In mid-2025, there is a striking gap between the hype from AI company executives and the actual experience of software engineers using AI tools day to day. The speaker, a pragmatic engineering writer, conducted informal interviews across AI dev tool startups, big tech companies, AI startups, and independent engineers to get a realistic picture of how LLMs are being used in software engineering. The findings reveal that adoption is real and growing, but uneven, with the most meaningful signals coming not from CEOs but from experienced engineers who are quietly becoming more productive and more excited than they have been in years.

AI dev tool startups: heavy internal usage, but with a bias

AI dev tool companies report extremely high internal adoption of their own tools, though they have a clear incentive to show strong numbers.
- Anthropic engineers adopted Claude Code (a CLI-based coding agent) immediately when given access, and 90% of Claude Code’s own codebase is now written using Claude Code.
- Claude Code launched publicly on May 22, 2025; on day one, usage increased 40%, and within less than a month, total usage was up 160%.
- Windsurf reports that 95% of its code is written using its own agent or autocomplete features.
- Cursor estimates roughly 40–50% of its code is written with its tools, which the speaker notes is a more candid figure.
Anthropic open-sourced the Model Context Protocol (MCP) in late 2024, a protocol that lets IDEs or agents connect to external systems like databases, GitHub, Google Drive, and Puppeteer through a standard interface.
- MCP saw early adoption by smaller companies in December and February, then major support from OpenAI, Google, and Microsoft by March–April 2025.
- Thousands of MCP servers are now estimated to exist, making it a significant emerging standard for connecting AI agents to tools and data.

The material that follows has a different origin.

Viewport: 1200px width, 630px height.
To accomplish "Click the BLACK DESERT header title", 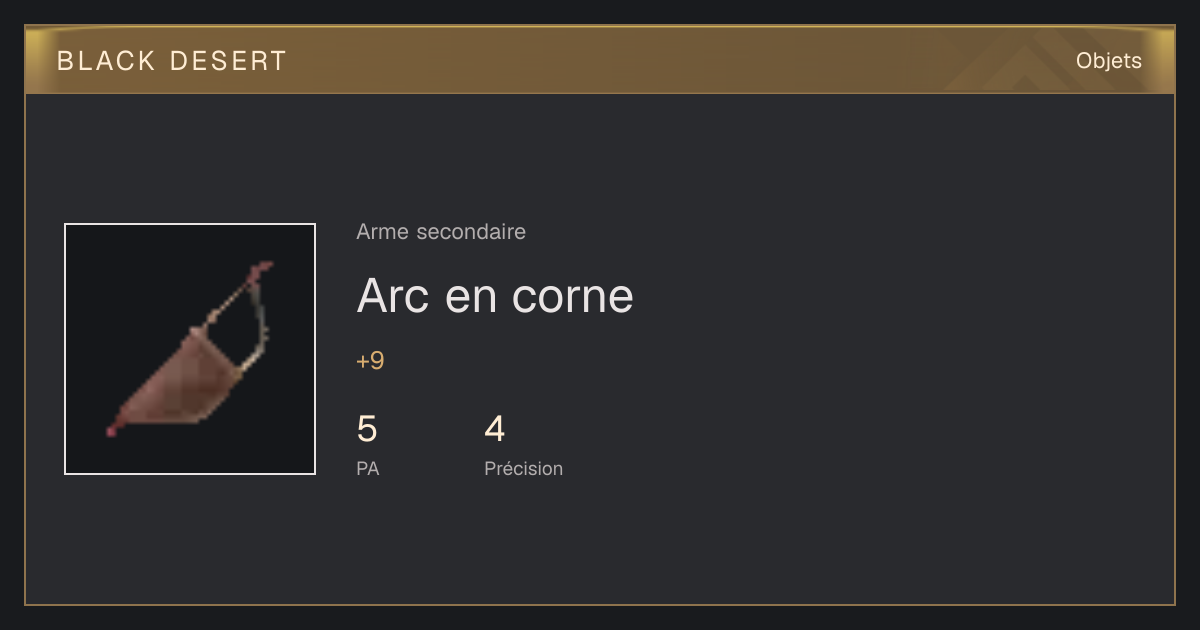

Big tech: deep integration, cautious culture, and quiet preparation

Google has a fully custom internal stack (Borg instead of Kubernetes, its own repo and code review tool, and Cider, a VS code–based cloud IDE integrated across all internal services).
- LLMs are now deeply integrated into Cider: autocomplete, chat-based coding, AI-powered code review (Critique), and LLM-enhanced code search.
- A former Googler noted that about a year ago, AI tools were barely used internally; now they are everywhere.
- Google’s approach is described as cautious and slow, focused on getting tools right so engineers trust them.
- Internal tools like Notebook LM, an LLM prompt playground, and a knowledge-base search engine (MoMA) are widely used.
- One unattributed quote suggests that org-specific GenAI tooling is proliferating partly because leadership rewards visible AI adoption with more funding.
- Most strikingly, a source close to Google SREs said they are preparing for 10 times the volume of code entering production, scaling up infrastructure, deployment pipelines, code review tooling, and feature flagging accordingly.
Amazon is less publicly associated with AI, but internally nearly all developers use Amazon Q Developer Pro, especially for AWS-related coding.
- Engineers report it has improved significantly over the past year and is surprisingly unknown outside Amazon.
- Claude is also used internally for writing tasks like PR docs (Amazon’s six-pager format) and performance reviews.
- Because Amazon has been API-first since a famous 2002 mandate from Jeff Bezos requiring all teams to expose data and functionality through service interfaces, it is trivially easy to attach MCP servers to existing internal tools.
- Most internal tools and websites at Amazon already have MCP support, and developers are automating ticketing systems, emails, and internal workflows at scale, though this is rarely discussed publicly.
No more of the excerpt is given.